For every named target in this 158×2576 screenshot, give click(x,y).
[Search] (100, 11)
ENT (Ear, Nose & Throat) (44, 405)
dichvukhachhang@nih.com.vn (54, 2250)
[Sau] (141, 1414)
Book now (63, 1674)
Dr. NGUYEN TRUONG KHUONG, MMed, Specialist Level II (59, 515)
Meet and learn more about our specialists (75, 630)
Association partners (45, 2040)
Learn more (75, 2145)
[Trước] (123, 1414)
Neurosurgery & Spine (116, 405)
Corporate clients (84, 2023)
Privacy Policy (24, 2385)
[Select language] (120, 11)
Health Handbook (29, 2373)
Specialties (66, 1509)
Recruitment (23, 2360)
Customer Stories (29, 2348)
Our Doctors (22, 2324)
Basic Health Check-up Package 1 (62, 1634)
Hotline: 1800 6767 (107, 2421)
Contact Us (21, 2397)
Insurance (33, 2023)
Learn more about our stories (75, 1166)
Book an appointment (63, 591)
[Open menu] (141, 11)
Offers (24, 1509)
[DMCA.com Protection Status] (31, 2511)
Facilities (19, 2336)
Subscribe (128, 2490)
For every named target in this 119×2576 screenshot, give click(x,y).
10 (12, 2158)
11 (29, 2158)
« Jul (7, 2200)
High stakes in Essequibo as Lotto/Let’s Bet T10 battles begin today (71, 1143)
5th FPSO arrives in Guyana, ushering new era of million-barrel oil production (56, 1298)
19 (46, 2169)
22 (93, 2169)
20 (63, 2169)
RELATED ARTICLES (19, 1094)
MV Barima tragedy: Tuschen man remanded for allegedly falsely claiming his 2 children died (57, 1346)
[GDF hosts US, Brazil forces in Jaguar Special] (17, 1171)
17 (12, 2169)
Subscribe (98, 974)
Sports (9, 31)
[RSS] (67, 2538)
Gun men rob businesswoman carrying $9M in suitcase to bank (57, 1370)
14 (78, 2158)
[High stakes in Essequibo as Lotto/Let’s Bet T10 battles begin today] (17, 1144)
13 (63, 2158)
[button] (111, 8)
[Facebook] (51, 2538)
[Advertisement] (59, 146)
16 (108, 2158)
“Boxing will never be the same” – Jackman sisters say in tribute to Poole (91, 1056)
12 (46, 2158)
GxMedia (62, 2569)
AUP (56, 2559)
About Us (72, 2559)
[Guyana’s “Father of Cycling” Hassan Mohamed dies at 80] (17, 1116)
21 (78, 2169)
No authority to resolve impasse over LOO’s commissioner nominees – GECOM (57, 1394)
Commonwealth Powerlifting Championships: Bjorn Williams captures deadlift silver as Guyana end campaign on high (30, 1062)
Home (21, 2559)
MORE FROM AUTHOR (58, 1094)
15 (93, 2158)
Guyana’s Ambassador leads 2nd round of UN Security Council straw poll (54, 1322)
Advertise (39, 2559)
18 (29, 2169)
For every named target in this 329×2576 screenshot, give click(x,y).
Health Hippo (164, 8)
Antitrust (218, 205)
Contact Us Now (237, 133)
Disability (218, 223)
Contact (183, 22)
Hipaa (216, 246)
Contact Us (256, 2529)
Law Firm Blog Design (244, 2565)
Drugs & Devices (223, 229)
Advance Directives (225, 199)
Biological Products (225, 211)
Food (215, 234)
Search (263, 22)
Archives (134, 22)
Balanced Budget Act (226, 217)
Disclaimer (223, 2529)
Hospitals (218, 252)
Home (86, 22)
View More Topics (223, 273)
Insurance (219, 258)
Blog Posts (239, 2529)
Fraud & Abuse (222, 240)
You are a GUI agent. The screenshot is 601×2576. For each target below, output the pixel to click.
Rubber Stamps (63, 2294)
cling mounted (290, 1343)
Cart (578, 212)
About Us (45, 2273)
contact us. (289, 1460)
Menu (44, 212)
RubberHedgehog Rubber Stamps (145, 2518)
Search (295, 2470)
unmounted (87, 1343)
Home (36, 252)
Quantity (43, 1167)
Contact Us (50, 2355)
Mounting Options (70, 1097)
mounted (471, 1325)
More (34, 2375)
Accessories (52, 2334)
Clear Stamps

Task item:
Please copy out every line of the preceding listing that carries "this".

Answer for the task:
For every named target in this 158×2576 screenshot, give click(x,y).
For every named target in this 119×2576 screenshot, give click(x,y).
For every named target in this 329×2576 screenshot, give click(x,y).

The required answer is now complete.